Следом за нею идет опухший, опившийся братец, грузный, кряхтя и пыхтя, уныло враскачку плетется, розоворож, как свинья; блестят, будто бусинки, глазки. В плотном венке сплетены мясистые шишечки хмеля с множеством гроздей живых, сочащихся влагой бурливой. Кубок в руках у него, вперекид — горящая пакля, тюк тугой табака да несколько трубок под мышкой. Брата родного девиц в этом увальне каждый признает. Пьянство — вот имя его, он приносит веселье в застолье. (Шалого не было здесь, ибо вечно он занят ловитвой.) Вот вам доподлинный вид и достоинства явленной свиты. После учтивых поклонов, кивков и лобзания ручек Похоть сладчайшую речь начала в таковых выраженьях: «О достославный герой, Геркулес благородный и гордый! В чем сомневается ум? Цветущая юность играет, лик твой прекрасен, нежна твоя кожа и розовы щеки. Силу очей испытай и власть красоты несравненной, многожеланный для всех достойнейших девушек наших! С толком используй дары, пока молоды твои лета, силы с умом применяй, пока не стреножила старость! Помни: не вечно ничто, и властительно непостоянство. Искры, поток и стекло, цветок и трава луговая — тлели, бурлили, блестели, цвели и ковром зеленели; ныне — угасли, замолкли, разбились, завяли, засохли. Жизнь человека — что дым, за миг развеваемый ветром. Ныне здоров, невредим, силен, прекрасен и весел — завтра застынут уста, каменея в недвижности мертвой. Смерть обращает во прах все, что радостным блеском искрится.

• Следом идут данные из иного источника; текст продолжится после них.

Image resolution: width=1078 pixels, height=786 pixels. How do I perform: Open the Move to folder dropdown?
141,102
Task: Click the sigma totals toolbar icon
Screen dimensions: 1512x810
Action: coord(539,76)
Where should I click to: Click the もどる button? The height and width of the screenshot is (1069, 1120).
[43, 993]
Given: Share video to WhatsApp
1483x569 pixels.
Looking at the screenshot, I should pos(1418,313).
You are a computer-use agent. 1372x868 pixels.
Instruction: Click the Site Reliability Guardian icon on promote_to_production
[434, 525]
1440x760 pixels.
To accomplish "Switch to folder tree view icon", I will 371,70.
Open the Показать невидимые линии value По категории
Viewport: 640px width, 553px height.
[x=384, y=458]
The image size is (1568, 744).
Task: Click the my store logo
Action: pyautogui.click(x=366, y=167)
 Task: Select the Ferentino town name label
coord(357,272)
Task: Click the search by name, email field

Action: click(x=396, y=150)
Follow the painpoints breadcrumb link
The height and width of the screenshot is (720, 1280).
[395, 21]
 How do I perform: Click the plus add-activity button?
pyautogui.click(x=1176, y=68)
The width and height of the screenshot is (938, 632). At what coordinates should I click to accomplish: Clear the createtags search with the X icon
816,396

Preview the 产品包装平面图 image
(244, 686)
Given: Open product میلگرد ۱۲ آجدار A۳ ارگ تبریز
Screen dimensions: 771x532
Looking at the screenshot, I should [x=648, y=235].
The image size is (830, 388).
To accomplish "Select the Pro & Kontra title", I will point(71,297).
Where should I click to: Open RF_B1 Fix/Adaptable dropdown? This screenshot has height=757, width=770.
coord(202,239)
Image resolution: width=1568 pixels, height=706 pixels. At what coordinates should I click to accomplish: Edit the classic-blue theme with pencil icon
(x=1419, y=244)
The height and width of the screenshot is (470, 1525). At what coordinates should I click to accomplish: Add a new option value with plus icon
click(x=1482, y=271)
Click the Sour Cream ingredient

Смерть погружает во мрак все, что в мире высоким зовется. Смерть крошит и крушит все, что люди прекрасным считают. Смерть громит и дробит все, что кажется сильным и стойким. Смерть холодит, как лед, все, что жаркою жизнью дышало. Смерть сминает, как гнет, все, что чтимо людьми и любимо. Смерть — мировое Ничто и в ничтожество все повергает. Радость уносит она. Если тело рассталось с душою, что происходит с желаньем? Нет пищи для мертвого ока — света оно лишено, и нет услады для слуха. Где приютиться желанью, если душа отлетела? Мрак и безмолвье безмерны. Канут и чувства в ничто, если тело в ничто обратится. Спят обонянье и вкус, ибо нет аромата и снеди. В царстве вечного сна не знать сновидений отрадных. Солнце заходит, и свет превращается в темень густую — но засияет опять и утренним светом забрезжит. Жизнь человека — не то! Однажды во тьму погрузившись, там остается навек, в обители вечного мрака.